A sottolinearlo è Claudio Castiglione, che invita a spostare l’attenzione anche su altre emergenze, troppo spesso trascurate.
“Il centro storico di Rende è un patrimonio inestimabile che merita di essere valorizzato e tutelato. È il cuore della nostra identità, ma sembra non essere una priorità per nessuno”, afferma Castiglione.
Un altro tema centrale è il ruolo delle associazioni, che secondo lui rappresentano “il motore della vita sociale e culturale della città e vanno sostenute con maggiore convinzione”.
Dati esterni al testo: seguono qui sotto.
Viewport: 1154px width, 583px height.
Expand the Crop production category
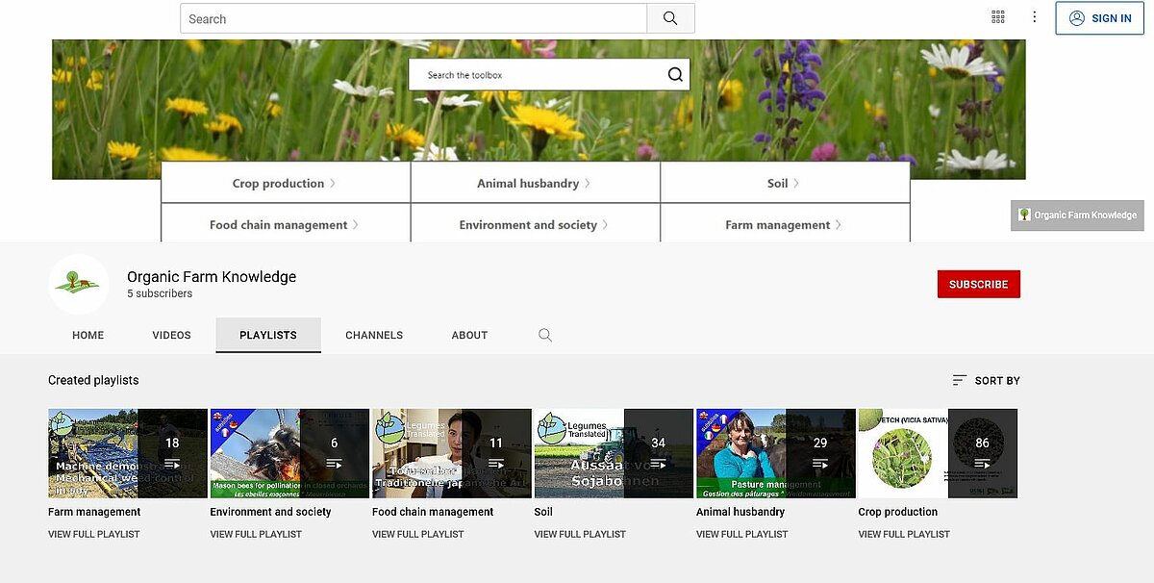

Castiglione richiama poi l’attenzione sulla condizione delle contrade abbandonate, aree periferiche spesso dimenticate che “necessitano di infrastrutture e servizi essenziali per garantire una qualità della vita dignitosa ai residenti”.
Ma la questione più delicata riguarda il precariato e i diritti dei lavoratori, con un riferimento particolare a Rende Servizi. “Non è accettabile che chi lavora per la collettività sia costretto a condizioni di incertezza. Serve garantire stabilità e diritti adeguati”, sottolinea.
Infine, Castiglione pone l’accento sulla necessità di una maggiore giustizia sociale, che dovrebbe essere il principio guida di ogni amministrazione: “Senza equità e politiche inclusive, il futuro della città rischia di essere segnato da divisioni sempre più profonde”.
La sua denuncia è chiara: per risolvere davvero i problemi di Rende, non basta limitarsi alle solite emergenze. Serve una visione più ampia e un impegno concreto su tutti i fronti.